### [Problem statement]
Copy each entry as it stands, leaving nothing out.

### [Entries provided]
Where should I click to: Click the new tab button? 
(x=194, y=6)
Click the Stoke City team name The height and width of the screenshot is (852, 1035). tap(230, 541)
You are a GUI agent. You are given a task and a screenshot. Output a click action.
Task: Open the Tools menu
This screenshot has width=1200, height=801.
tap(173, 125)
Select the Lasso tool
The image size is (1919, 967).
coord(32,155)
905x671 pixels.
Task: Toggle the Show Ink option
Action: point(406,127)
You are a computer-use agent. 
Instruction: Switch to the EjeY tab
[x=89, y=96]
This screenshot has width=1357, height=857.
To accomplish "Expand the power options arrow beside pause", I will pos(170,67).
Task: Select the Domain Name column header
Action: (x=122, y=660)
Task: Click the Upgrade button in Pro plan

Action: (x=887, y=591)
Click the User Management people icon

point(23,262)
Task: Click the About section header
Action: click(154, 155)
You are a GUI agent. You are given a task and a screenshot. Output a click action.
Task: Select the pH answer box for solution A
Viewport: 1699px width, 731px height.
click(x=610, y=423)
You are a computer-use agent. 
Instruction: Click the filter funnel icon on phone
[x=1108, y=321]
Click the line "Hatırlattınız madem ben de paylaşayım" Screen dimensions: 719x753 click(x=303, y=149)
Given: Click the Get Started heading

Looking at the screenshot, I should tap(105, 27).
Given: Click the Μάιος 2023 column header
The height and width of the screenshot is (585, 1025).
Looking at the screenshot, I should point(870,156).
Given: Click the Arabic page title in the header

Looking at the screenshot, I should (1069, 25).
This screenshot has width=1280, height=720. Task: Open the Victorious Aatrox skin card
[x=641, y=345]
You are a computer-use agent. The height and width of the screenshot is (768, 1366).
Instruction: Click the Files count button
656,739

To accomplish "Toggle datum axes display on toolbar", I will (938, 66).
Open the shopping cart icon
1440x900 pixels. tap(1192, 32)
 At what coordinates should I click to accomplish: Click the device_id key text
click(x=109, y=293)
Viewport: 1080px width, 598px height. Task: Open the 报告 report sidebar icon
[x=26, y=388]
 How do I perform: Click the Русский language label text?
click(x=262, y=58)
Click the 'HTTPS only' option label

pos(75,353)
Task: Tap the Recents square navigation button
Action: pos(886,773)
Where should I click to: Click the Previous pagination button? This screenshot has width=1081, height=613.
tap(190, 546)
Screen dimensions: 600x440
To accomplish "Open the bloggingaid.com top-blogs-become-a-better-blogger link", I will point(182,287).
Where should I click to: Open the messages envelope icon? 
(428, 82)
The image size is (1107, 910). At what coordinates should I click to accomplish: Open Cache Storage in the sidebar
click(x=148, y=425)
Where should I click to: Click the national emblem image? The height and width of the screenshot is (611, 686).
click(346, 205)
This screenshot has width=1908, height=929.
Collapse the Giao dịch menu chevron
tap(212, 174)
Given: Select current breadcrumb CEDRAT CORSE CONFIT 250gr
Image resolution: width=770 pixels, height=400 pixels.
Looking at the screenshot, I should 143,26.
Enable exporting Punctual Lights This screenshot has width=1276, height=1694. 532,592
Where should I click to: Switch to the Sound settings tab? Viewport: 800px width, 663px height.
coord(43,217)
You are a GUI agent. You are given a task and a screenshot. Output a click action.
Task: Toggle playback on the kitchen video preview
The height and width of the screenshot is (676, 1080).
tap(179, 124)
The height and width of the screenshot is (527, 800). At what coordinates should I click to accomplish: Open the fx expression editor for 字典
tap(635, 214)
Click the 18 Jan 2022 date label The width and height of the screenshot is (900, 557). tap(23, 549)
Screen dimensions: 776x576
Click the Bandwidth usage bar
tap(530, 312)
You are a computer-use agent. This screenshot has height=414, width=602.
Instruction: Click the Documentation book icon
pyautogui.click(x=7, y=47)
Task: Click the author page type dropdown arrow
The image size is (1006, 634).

### [Result]
Where should I click to: Click the new tab button? 
(x=194, y=6)
Click the Stoke City team name The height and width of the screenshot is (852, 1035). tap(230, 541)
You are a GUI agent. You are given a task and a screenshot. Output a click action.
Task: Open the Tools menu
This screenshot has width=1200, height=801.
tap(173, 125)
Select the Lasso tool
The image size is (1919, 967).
coord(32,155)
905x671 pixels.
Task: Toggle the Show Ink option
Action: point(406,127)
You are a computer-use agent. 
Instruction: Switch to the EjeY tab
[x=89, y=96]
This screenshot has width=1357, height=857.
To accomplish "Expand the power options arrow beside pause", I will pos(170,67).
Task: Select the Domain Name column header
Action: (x=122, y=660)
Task: Click the Upgrade button in Pro plan

Action: (x=887, y=591)
Click the User Management people icon

point(23,262)
Task: Click the About section header
Action: click(154, 155)
You are a GUI agent. You are given a task and a screenshot. Output a click action.
Task: Select the pH answer box for solution A
Viewport: 1699px width, 731px height.
click(x=610, y=423)
You are a computer-use agent. 
Instruction: Click the filter funnel icon on phone
[x=1108, y=321]
Click the line "Hatırlattınız madem ben de paylaşayım" Screen dimensions: 719x753 click(x=303, y=149)
Given: Click the Get Started heading

Looking at the screenshot, I should tap(105, 27).
Given: Click the Μάιος 2023 column header
The height and width of the screenshot is (585, 1025).
Looking at the screenshot, I should point(870,156).
Given: Click the Arabic page title in the header

Looking at the screenshot, I should (1069, 25).
This screenshot has width=1280, height=720. Task: Open the Victorious Aatrox skin card
[x=641, y=345]
You are a computer-use agent. The height and width of the screenshot is (768, 1366).
Instruction: Click the Files count button
656,739

To accomplish "Toggle datum axes display on toolbar", I will (938, 66).
Open the shopping cart icon
1440x900 pixels. tap(1192, 32)
 At what coordinates should I click to accomplish: Click the device_id key text
click(x=109, y=293)
Viewport: 1080px width, 598px height. Task: Open the 报告 report sidebar icon
[x=26, y=388]
 How do I perform: Click the Русский language label text?
click(x=262, y=58)
Click the 'HTTPS only' option label

pos(75,353)
Task: Tap the Recents square navigation button
Action: pos(886,773)
Where should I click to: Click the Previous pagination button? This screenshot has width=1081, height=613.
tap(190, 546)
Screen dimensions: 600x440
To accomplish "Open the bloggingaid.com top-blogs-become-a-better-blogger link", I will point(182,287).
Where should I click to: Open the messages envelope icon? 
(428, 82)
The image size is (1107, 910). At what coordinates should I click to accomplish: Open Cache Storage in the sidebar
click(x=148, y=425)
Where should I click to: Click the national emblem image? The height and width of the screenshot is (611, 686).
click(346, 205)
This screenshot has width=1908, height=929.
Collapse the Giao dịch menu chevron
tap(212, 174)
Given: Select current breadcrumb CEDRAT CORSE CONFIT 250gr
Image resolution: width=770 pixels, height=400 pixels.
Looking at the screenshot, I should 143,26.
Enable exporting Punctual Lights This screenshot has width=1276, height=1694. 532,592
Where should I click to: Switch to the Sound settings tab? Viewport: 800px width, 663px height.
coord(43,217)
You are a GUI agent. You are given a task and a screenshot. Output a click action.
Task: Toggle playback on the kitchen video preview
The height and width of the screenshot is (676, 1080).
tap(179, 124)
The height and width of the screenshot is (527, 800). At what coordinates should I click to accomplish: Open the fx expression editor for 字典
tap(635, 214)
Click the 18 Jan 2022 date label The width and height of the screenshot is (900, 557). tap(23, 549)
Screen dimensions: 776x576
Click the Bandwidth usage bar
tap(530, 312)
You are a computer-use agent. This screenshot has height=414, width=602.
Instruction: Click the Documentation book icon
pyautogui.click(x=7, y=47)
Task: Click the author page type dropdown arrow
The image size is (1006, 634).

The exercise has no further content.